Quality control of products and goods can be automated throughout the entire production chain, and it can be an independent objective digital control.  And now it remains a difficult task, but the means available to retailers are already helping to get close to it, and here automation is moving to a new level, to the level of hyper-automation of quality control. Retail found itself in a difficult situation where speed became critical. Many wonder why the consumer suddenly began to value speed so much. After all, speed mattered to consumers in the past,

but he could easily put up with such things as waiting for an order for several days or even a week. 5-10 years ago, speed was not decisive in the competition for the consumer. What has happened in these recent years? What is the reason for the explosive growth of consumer interest in speed?

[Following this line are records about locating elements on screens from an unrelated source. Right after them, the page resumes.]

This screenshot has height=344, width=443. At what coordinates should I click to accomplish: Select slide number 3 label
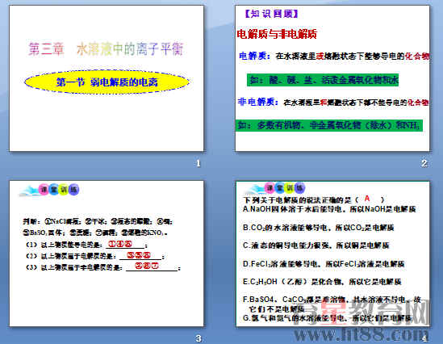point(199,338)
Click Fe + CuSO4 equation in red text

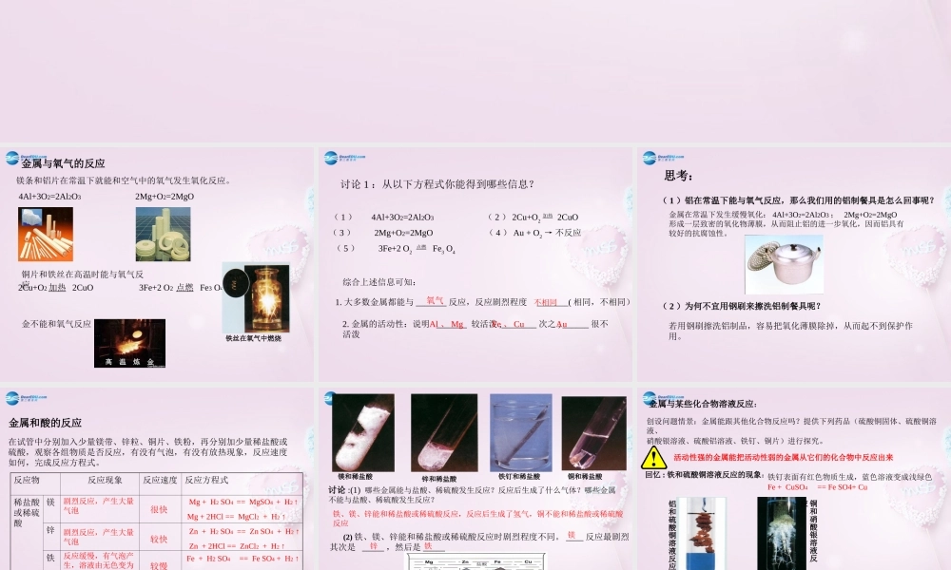[816, 487]
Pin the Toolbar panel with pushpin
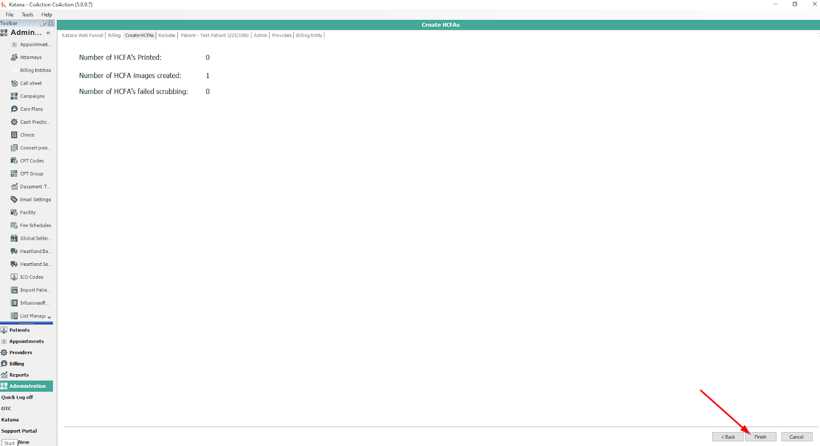The width and height of the screenshot is (820, 446). click(44, 24)
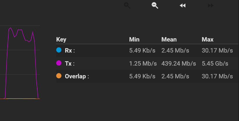Click the Tx mean value 439.24 Mb/s
Viewport: 239px width, 121px height.
point(179,64)
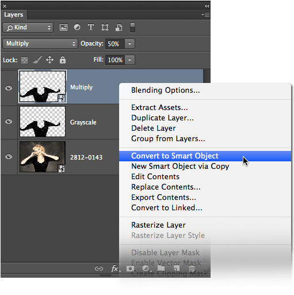The image size is (294, 295).
Task: Select the Grayscale layer thumbnail
Action: tap(43, 122)
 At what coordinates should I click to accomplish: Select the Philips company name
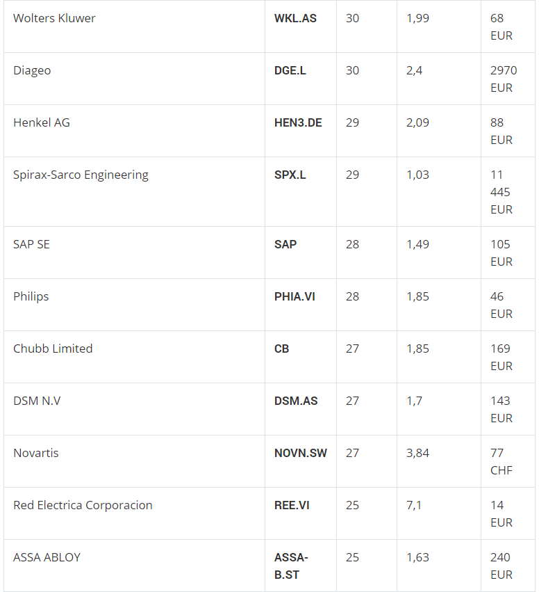[31, 296]
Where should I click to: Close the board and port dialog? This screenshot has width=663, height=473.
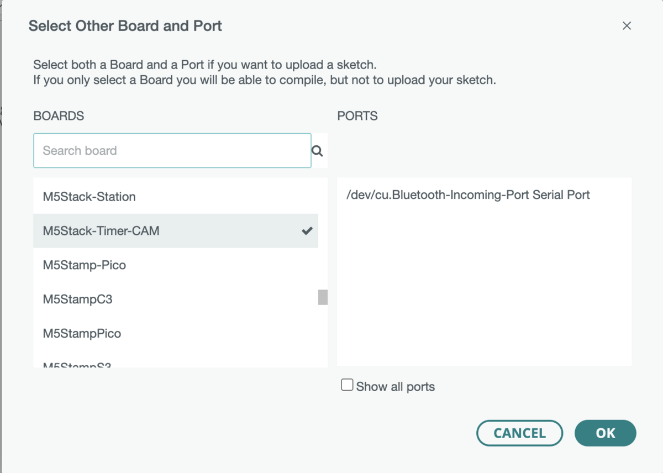pos(627,26)
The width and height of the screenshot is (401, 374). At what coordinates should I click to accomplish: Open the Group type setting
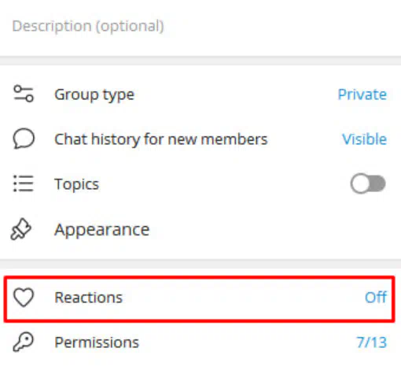[201, 94]
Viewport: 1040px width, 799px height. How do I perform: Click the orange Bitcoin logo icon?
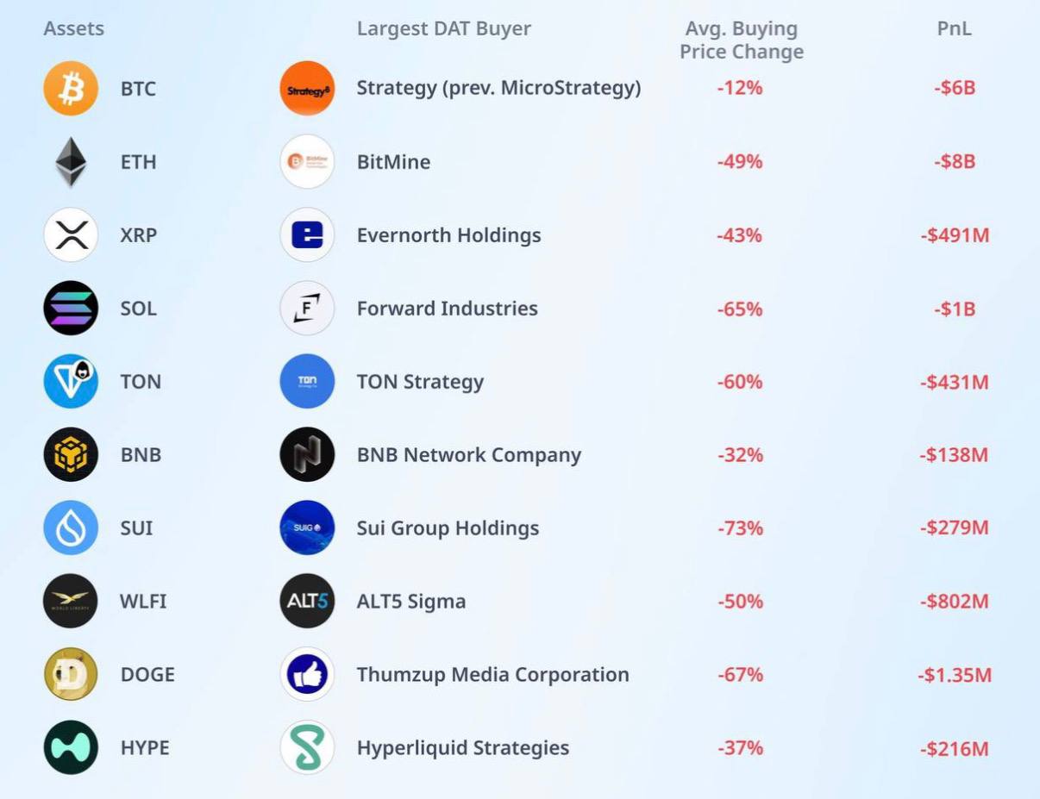pyautogui.click(x=71, y=89)
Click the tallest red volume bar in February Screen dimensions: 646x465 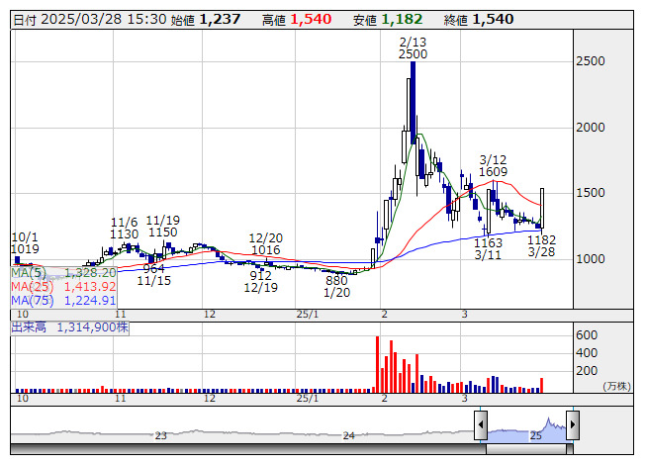pos(378,365)
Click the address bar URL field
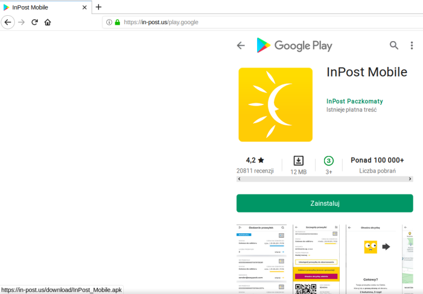 coord(253,22)
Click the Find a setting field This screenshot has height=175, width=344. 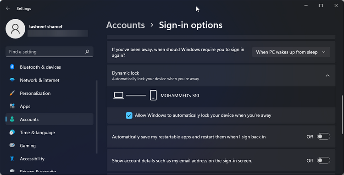pos(50,52)
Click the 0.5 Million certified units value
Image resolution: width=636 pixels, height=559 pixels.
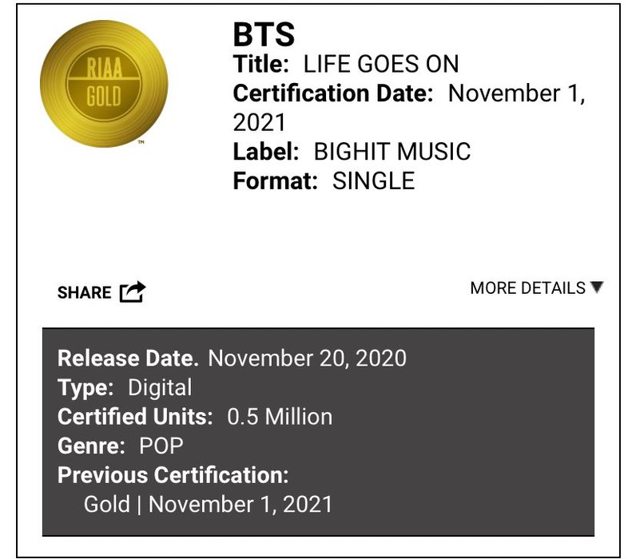(280, 416)
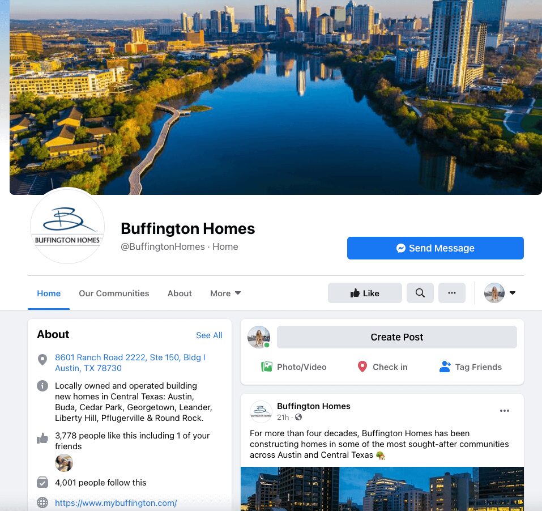Click the globe privacy icon on post
This screenshot has width=542, height=511.
pyautogui.click(x=298, y=417)
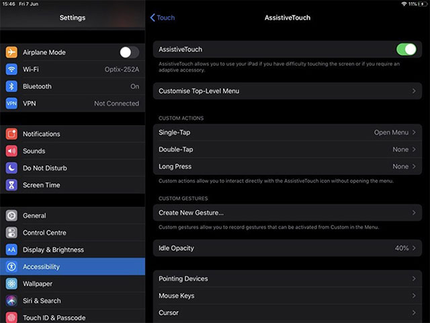
Task: Tap the Do Not Disturb moon icon
Action: tap(11, 168)
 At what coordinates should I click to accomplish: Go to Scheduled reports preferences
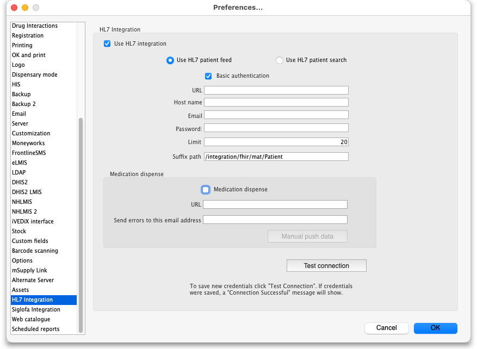click(35, 329)
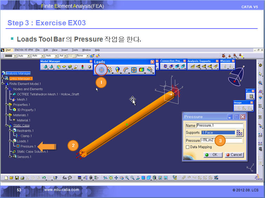Click the supports selection icon beside 1 Face

pos(239,133)
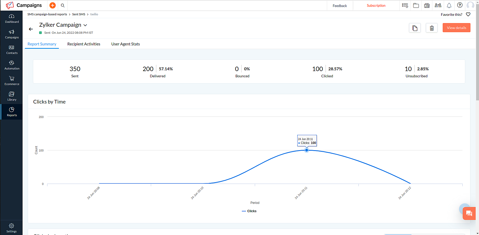Click the help question mark icon

pos(460,5)
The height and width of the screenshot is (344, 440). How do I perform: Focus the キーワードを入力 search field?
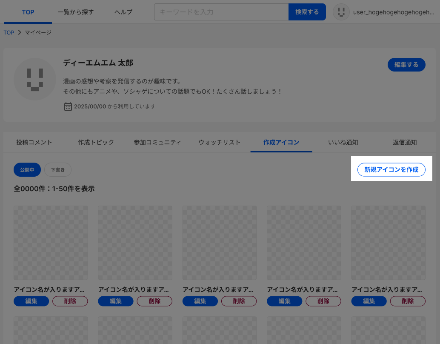(221, 12)
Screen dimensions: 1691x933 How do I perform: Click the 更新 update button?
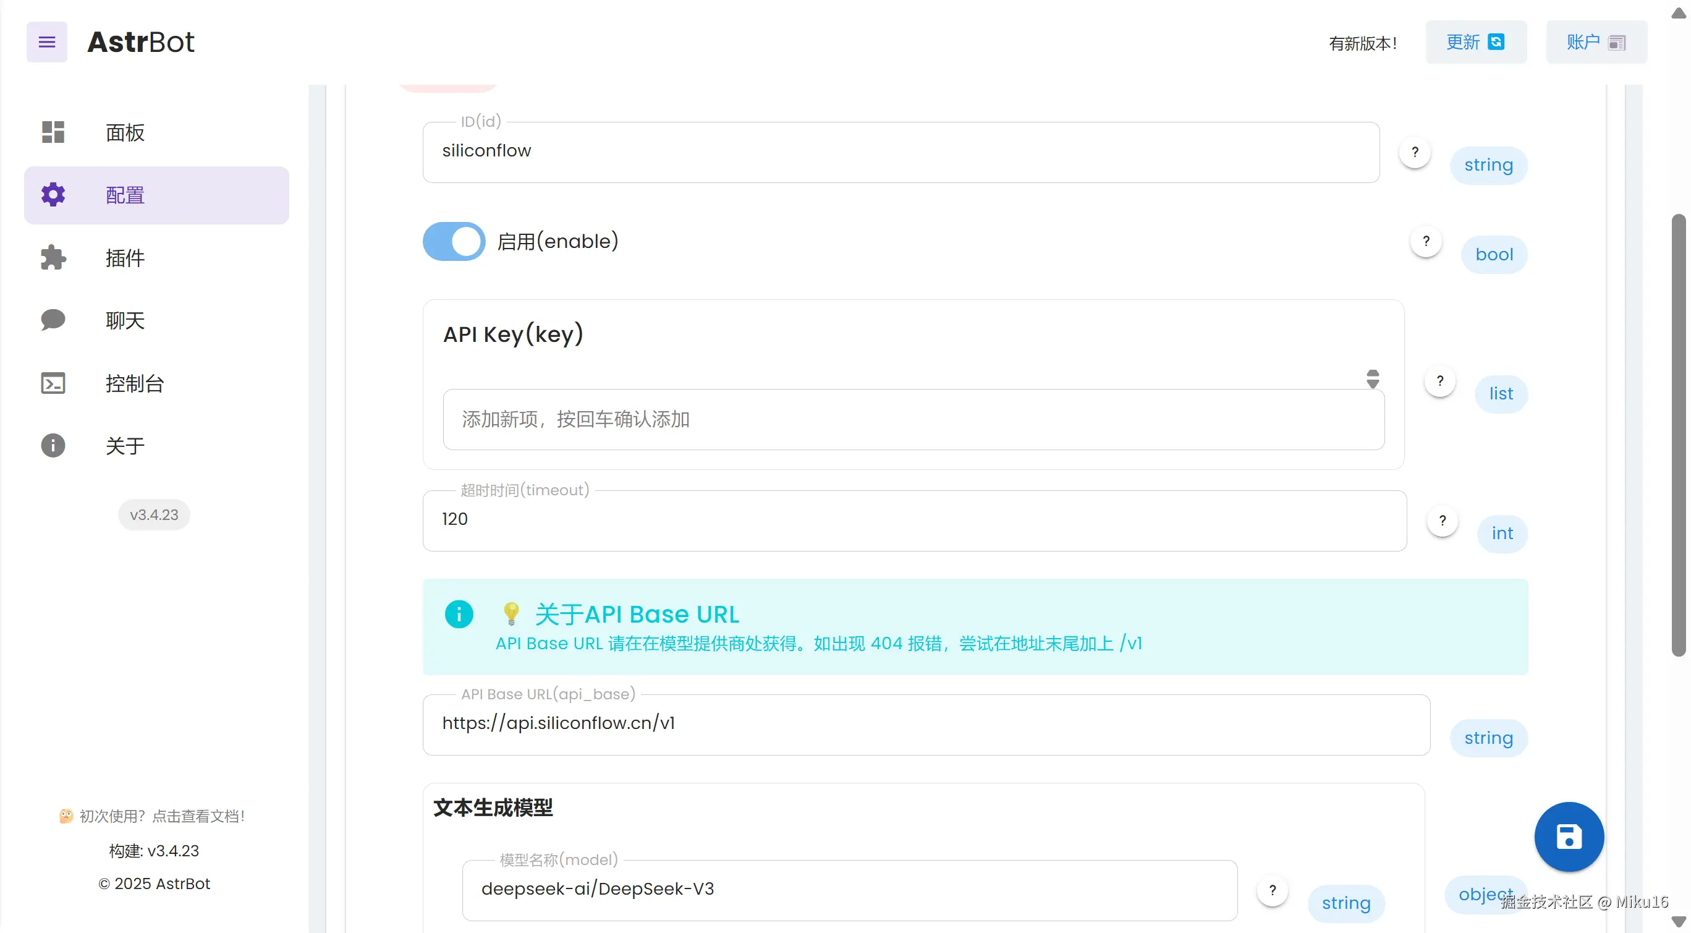1475,42
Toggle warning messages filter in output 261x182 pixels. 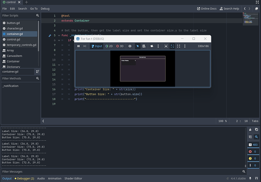(x=253, y=159)
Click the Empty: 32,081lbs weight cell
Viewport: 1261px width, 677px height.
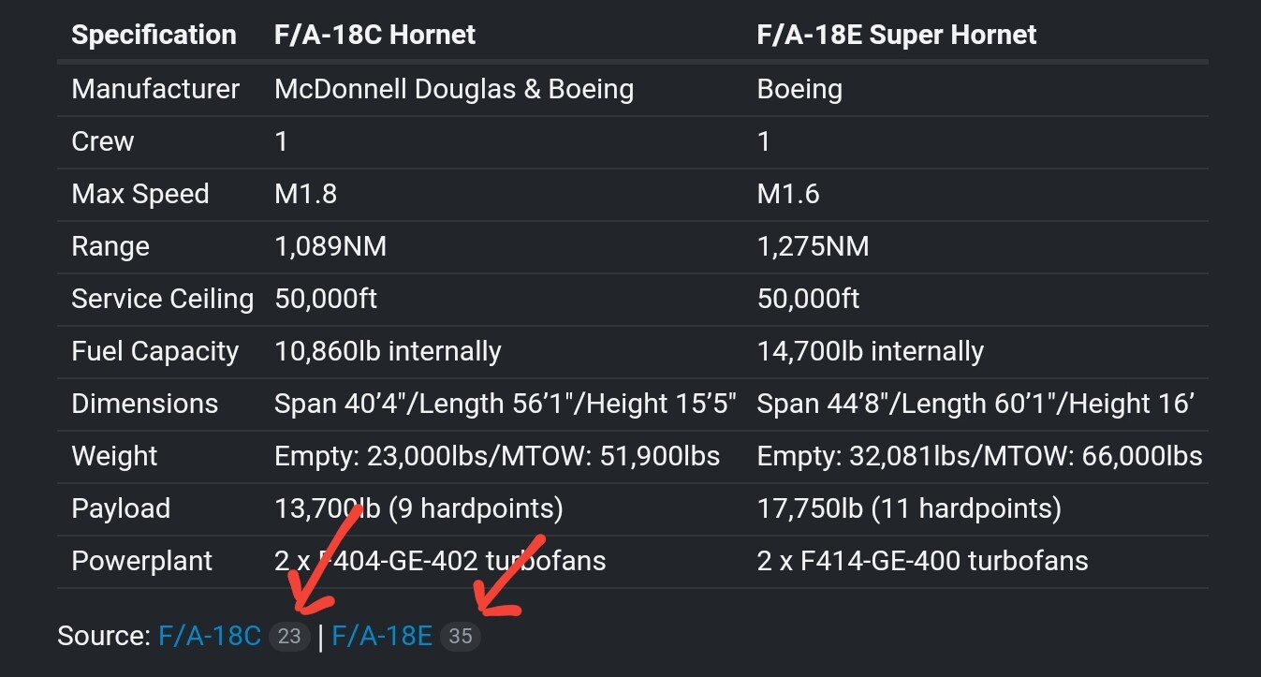979,456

Everything can be explained simply – digitalization brought us an explosive increase in the efficiency of business processes and this, among other things, was reflected in the reduction in the delivery time of goods. Nowadays, a consumer can spend much more time going to an offline store than shopping on the Internet. So, for example, express delivery services promise to deliver goods within 10-15 minutes. Even if a consumer goes to a store located next to his house, and even if the store is located in the next entrance,

he will definitely spend more than 15 minutes there, and a trip to a hypermarket will cost him about 3 hours of loss. While the entire purchase in the online store with placing an order and receiving it is unlikely to take more than 30 minutes (we do not take into account the waiting time for the courier, because at this time the consumer can go about his business).